Your task: Look through the material below and copy exactly the lines from the line with "(562) 495-0554 (941, 25)" to the line with "Contact Us (154, 485)", those two lines included.

[[ Study material open ]]

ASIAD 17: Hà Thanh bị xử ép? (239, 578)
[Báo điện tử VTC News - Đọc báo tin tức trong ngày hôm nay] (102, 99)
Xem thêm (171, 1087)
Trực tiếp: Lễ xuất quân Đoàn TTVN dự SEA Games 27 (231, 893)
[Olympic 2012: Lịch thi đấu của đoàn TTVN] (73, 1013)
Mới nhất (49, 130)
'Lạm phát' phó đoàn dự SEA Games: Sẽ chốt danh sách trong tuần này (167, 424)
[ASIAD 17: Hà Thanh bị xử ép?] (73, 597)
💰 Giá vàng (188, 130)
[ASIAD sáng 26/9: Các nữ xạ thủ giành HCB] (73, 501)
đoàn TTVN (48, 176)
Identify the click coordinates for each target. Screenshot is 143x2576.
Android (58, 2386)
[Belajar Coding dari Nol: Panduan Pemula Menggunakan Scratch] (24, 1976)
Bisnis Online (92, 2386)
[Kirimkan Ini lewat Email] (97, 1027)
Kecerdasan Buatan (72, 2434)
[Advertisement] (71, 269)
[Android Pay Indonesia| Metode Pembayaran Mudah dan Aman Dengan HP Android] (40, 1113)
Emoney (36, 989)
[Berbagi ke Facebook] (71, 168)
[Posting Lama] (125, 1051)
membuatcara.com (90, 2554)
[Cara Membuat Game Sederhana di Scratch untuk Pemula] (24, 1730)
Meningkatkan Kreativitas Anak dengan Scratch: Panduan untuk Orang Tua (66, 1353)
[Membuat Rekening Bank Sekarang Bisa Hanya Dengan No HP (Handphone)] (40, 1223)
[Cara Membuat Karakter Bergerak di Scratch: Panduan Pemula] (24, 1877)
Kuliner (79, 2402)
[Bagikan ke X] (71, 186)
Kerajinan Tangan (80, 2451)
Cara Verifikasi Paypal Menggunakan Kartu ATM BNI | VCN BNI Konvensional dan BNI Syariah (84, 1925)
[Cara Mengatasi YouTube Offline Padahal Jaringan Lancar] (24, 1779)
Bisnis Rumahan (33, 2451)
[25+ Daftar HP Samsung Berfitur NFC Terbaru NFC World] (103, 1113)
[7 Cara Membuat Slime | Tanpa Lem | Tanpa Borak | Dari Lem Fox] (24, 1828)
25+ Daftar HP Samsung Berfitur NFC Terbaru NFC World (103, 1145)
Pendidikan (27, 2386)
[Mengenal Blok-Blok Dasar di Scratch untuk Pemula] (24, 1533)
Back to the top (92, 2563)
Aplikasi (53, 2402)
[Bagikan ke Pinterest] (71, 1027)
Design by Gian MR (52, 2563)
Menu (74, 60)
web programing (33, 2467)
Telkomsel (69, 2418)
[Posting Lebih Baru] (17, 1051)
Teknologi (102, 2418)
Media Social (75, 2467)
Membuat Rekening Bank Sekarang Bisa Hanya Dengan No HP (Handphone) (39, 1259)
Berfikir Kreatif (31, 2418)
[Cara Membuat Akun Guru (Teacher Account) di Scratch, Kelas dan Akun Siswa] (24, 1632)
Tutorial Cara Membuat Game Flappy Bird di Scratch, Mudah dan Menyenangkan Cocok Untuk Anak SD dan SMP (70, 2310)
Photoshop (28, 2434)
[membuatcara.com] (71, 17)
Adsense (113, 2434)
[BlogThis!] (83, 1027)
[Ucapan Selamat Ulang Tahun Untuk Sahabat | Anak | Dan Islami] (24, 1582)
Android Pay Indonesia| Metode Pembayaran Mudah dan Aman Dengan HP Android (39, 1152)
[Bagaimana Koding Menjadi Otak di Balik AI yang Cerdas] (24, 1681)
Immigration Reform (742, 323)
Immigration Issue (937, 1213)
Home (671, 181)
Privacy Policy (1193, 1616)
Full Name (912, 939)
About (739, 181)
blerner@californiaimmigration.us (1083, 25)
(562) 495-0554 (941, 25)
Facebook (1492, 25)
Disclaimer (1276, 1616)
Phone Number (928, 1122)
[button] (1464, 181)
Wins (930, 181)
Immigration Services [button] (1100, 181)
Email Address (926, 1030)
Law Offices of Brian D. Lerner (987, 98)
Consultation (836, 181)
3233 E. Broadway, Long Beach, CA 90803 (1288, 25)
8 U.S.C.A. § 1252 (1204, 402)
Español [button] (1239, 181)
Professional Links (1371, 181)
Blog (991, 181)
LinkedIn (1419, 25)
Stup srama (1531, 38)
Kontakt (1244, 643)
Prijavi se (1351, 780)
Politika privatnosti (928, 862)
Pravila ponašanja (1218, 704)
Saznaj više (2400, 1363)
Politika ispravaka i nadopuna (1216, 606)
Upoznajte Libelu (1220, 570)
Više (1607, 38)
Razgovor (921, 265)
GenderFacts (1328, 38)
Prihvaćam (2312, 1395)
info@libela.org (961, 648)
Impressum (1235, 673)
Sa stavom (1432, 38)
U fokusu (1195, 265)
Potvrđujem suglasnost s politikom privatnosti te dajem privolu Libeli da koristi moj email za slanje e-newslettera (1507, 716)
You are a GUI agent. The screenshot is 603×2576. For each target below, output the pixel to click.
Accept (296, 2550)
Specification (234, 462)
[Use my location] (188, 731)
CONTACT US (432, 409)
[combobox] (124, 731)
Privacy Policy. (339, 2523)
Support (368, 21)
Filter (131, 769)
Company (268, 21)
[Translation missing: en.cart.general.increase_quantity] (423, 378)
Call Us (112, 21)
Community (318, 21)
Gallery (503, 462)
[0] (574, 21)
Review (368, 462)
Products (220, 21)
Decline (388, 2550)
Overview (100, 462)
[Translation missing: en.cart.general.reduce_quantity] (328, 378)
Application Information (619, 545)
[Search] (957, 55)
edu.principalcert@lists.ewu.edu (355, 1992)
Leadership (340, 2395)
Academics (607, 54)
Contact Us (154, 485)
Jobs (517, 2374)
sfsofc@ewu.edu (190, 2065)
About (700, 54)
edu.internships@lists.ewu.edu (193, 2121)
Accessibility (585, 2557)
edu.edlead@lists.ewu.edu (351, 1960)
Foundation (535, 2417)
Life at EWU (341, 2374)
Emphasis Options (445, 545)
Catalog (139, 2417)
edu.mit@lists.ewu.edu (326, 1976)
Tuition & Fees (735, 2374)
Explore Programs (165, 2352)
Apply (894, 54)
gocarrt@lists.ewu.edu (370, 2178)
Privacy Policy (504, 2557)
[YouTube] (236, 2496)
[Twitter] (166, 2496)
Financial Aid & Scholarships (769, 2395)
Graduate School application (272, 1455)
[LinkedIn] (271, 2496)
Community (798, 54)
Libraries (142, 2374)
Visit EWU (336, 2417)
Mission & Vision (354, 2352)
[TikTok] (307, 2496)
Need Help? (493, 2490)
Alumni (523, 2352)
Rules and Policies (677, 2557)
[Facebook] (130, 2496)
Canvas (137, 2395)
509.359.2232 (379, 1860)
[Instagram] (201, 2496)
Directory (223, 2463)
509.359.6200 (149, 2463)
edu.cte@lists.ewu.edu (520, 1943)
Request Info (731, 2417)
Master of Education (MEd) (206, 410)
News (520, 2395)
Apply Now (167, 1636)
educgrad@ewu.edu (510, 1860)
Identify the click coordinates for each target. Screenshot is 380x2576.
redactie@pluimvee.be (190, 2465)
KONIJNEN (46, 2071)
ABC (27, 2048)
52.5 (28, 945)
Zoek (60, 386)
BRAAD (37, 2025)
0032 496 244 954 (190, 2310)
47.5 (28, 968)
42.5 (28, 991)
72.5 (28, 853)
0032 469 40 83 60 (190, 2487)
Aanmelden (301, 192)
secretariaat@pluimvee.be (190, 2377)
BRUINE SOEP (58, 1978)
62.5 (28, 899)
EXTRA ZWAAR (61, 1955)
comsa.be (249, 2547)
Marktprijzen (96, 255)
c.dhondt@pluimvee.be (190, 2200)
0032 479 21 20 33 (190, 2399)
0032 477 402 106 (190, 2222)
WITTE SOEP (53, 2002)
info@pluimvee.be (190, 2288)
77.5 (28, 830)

[[ Study material closed ]]

Response to the task:
(562) 495-0554 (941, 25)
Facebook (1492, 25)
Disclaimer (1276, 1616)
Phone Number (928, 1122)
[button] (1464, 181)
Wins (930, 181)
Immigration Services [button] (1100, 181)
Email Address (926, 1030)
Law Offices of Brian D. Lerner (987, 98)
Consultation (836, 181)
3233 E. Broadway, Long Beach, CA 90803 (1288, 25)
8 U.S.C.A. § 1252 (1204, 402)
Español [button] (1239, 181)
Professional Links (1371, 181)
Blog (991, 181)
LinkedIn (1419, 25)
Stup srama (1531, 38)
Kontakt (1244, 643)
Prijavi se (1351, 780)
Politika privatnosti (928, 862)
Pravila ponašanja (1218, 704)
Saznaj više (2400, 1363)
Politika ispravaka i nadopuna (1216, 606)
Upoznajte Libelu (1220, 570)
Više (1607, 38)
Razgovor (921, 265)
GenderFacts (1328, 38)
Prihvaćam (2312, 1395)
info@libela.org (961, 648)
Impressum (1235, 673)
Sa stavom (1432, 38)
U fokusu (1195, 265)
Potvrđujem suglasnost s politikom privatnosti te dajem privolu Libeli da koristi moj email za slanje e-newslettera (1507, 716)
You are a GUI agent. The screenshot is 603×2576. For each target below, output the pixel to click.
Accept (296, 2550)
Specification (234, 462)
[Use my location] (188, 731)
CONTACT US (432, 409)
[combobox] (124, 731)
Privacy Policy. (339, 2523)
Support (368, 21)
Filter (131, 769)
Company (268, 21)
[Translation missing: en.cart.general.increase_quantity] (423, 378)
Call Us (112, 21)
Community (318, 21)
Gallery (503, 462)
[0] (574, 21)
Review (368, 462)
Products (220, 21)
Decline (388, 2550)
Overview (100, 462)
[Translation missing: en.cart.general.reduce_quantity] (328, 378)
Application Information (619, 545)
[Search] (957, 55)
edu.principalcert@lists.ewu.edu (355, 1992)
Leadership (340, 2395)
Academics (607, 54)
Contact Us (154, 485)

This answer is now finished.